Task to carry out: How many lines in the listing below contain the string "SOCIALES"? Reply with the number alone.
• • •
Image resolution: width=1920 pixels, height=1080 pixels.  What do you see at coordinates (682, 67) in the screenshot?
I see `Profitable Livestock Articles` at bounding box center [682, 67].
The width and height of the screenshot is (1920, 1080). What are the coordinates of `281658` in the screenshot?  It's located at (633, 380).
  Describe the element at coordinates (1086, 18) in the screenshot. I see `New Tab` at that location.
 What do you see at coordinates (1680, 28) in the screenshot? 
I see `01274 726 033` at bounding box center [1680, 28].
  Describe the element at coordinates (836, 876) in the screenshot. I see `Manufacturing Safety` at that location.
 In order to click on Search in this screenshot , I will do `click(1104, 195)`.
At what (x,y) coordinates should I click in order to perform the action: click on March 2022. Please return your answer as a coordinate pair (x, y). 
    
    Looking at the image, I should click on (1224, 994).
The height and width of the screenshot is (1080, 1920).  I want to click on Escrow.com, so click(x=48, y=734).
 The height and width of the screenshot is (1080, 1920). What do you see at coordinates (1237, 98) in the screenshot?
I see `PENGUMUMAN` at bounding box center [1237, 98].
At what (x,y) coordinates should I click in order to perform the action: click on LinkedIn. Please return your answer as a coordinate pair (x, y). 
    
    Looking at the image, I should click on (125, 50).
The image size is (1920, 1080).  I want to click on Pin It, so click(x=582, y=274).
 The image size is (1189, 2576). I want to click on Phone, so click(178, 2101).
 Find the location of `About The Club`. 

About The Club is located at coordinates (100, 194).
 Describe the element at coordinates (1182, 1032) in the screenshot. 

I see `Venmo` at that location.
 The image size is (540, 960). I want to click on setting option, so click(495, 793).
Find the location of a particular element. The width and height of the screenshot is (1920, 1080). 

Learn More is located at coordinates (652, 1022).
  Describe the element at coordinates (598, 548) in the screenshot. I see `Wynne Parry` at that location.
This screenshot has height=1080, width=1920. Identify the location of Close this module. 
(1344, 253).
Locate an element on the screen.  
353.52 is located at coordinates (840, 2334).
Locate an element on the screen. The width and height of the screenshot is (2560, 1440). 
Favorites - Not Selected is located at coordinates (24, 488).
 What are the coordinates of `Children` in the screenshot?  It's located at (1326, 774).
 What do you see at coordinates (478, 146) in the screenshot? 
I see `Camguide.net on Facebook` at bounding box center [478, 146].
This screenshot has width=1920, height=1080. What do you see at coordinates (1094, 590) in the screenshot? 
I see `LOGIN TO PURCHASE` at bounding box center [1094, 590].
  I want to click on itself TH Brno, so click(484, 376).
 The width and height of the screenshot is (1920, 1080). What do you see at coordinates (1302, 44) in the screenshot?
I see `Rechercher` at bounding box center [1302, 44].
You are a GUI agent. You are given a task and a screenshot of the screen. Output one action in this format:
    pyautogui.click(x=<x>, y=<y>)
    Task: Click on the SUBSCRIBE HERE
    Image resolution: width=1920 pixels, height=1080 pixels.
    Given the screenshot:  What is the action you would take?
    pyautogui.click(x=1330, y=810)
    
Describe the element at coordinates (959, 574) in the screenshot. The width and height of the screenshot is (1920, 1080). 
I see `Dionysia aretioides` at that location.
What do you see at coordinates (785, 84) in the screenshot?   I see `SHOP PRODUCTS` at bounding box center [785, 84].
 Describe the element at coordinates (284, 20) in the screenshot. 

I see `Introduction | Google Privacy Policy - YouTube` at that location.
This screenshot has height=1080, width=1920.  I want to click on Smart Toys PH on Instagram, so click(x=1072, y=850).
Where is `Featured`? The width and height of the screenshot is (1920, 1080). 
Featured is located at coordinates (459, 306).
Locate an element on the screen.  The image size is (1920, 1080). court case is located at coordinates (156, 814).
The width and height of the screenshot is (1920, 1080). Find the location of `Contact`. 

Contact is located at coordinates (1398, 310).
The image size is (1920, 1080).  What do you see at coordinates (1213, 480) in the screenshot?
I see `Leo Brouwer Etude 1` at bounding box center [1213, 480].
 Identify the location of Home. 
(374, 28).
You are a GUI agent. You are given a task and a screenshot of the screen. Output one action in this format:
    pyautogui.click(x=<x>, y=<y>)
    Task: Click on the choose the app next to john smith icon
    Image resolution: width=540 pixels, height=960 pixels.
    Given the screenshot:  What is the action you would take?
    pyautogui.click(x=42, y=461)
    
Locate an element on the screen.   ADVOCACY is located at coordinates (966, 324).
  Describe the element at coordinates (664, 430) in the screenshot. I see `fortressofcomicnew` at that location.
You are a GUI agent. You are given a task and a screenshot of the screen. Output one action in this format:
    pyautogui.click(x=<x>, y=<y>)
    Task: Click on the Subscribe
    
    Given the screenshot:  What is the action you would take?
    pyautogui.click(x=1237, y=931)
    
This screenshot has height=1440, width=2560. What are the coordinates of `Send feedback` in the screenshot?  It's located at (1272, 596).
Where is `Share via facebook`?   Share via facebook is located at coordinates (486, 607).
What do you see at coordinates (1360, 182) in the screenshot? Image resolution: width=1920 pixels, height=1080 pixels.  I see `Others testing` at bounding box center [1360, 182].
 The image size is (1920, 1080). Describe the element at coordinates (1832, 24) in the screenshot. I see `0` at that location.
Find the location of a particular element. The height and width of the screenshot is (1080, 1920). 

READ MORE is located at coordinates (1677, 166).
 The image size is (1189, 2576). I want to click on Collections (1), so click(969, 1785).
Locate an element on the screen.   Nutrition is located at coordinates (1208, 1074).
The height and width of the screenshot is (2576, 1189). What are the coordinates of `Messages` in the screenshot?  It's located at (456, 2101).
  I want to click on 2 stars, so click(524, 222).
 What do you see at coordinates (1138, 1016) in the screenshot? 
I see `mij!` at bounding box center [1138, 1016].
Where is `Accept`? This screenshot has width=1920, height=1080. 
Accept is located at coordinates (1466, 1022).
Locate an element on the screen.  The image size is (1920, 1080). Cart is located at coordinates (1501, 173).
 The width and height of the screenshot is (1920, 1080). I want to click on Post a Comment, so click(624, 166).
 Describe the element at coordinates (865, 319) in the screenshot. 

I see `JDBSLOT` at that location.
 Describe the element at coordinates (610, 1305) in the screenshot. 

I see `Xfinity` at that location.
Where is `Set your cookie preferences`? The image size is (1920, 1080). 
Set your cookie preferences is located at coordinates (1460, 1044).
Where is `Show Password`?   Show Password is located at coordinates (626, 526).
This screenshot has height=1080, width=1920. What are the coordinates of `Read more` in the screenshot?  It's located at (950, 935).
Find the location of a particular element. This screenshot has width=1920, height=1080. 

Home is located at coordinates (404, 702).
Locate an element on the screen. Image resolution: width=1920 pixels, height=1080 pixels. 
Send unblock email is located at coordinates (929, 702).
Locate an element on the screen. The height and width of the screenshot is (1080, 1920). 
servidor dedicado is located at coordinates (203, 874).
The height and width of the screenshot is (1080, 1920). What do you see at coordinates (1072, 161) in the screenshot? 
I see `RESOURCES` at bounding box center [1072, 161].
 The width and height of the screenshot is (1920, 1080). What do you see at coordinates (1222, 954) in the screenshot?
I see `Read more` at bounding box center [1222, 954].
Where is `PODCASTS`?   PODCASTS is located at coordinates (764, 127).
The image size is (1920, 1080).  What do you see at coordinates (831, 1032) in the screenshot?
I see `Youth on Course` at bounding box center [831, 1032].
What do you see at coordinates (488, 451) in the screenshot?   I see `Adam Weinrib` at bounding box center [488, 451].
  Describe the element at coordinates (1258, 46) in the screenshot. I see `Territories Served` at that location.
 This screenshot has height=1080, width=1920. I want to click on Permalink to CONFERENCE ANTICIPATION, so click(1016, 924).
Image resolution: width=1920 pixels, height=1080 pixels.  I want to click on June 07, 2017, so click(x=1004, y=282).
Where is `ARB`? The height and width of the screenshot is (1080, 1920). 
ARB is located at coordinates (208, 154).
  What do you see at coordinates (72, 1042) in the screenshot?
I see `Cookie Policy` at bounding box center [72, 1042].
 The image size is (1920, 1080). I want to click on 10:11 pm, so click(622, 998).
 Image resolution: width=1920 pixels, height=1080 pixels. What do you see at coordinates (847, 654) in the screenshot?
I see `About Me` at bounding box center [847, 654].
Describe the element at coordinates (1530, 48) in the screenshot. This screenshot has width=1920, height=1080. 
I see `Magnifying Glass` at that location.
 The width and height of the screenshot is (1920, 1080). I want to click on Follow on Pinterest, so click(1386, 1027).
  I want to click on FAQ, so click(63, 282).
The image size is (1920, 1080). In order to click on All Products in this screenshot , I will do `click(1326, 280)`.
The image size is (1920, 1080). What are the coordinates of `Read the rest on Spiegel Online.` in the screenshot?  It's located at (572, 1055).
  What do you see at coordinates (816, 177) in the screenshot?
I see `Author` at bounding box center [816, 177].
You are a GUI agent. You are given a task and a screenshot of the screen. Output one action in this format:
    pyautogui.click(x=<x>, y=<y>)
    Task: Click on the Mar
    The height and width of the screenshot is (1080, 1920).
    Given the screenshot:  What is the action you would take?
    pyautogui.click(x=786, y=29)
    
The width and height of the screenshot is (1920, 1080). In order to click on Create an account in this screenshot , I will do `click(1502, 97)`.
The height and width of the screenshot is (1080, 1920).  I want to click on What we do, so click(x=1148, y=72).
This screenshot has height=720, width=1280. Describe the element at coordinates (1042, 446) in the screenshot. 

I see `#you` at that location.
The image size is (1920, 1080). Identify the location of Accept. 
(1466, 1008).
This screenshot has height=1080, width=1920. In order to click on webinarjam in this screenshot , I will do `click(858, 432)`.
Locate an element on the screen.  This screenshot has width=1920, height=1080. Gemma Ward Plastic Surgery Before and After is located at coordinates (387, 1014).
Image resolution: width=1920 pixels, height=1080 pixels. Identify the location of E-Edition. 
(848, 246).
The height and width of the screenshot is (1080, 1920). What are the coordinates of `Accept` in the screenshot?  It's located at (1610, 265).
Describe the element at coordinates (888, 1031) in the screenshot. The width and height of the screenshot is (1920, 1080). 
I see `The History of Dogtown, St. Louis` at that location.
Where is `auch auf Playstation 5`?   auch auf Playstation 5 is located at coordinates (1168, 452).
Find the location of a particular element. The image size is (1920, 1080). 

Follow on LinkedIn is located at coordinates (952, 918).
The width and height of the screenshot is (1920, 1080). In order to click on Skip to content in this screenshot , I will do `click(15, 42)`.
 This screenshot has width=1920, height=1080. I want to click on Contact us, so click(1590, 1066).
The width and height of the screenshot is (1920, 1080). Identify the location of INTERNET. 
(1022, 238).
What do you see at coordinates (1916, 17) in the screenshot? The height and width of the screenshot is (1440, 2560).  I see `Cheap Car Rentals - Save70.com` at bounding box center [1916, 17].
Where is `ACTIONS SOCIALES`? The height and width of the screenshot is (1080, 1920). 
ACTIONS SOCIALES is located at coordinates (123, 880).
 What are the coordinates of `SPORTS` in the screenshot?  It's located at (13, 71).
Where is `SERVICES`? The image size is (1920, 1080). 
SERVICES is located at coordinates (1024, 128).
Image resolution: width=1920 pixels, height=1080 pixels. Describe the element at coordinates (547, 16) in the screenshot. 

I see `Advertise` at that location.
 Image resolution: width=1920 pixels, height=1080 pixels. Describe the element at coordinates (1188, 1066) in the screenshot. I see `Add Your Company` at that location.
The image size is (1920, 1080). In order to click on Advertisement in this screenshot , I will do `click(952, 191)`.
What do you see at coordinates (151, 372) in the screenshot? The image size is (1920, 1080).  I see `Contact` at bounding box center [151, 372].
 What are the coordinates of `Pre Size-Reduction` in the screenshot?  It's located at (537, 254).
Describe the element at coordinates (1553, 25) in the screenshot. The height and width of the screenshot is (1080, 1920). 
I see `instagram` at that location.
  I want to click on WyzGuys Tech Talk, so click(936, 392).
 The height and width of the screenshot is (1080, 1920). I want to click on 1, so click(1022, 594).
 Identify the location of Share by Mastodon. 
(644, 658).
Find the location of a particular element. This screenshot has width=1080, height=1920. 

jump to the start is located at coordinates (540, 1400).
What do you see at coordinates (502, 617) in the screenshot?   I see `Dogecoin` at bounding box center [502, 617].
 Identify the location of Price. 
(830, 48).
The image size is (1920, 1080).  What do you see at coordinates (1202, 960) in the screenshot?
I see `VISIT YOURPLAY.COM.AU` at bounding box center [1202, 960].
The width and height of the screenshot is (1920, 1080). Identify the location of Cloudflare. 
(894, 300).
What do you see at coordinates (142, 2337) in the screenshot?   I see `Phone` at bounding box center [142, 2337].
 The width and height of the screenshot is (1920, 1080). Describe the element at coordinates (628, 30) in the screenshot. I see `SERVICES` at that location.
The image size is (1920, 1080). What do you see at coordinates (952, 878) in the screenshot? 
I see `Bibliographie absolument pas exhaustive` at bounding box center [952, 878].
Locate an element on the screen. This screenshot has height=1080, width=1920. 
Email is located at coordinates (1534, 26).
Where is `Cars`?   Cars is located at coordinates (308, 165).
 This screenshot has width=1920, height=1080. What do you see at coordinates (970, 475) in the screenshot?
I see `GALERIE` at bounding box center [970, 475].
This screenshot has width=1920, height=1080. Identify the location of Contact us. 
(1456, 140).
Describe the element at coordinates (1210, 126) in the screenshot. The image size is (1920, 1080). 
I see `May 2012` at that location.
• • •
Answer to this problem: 2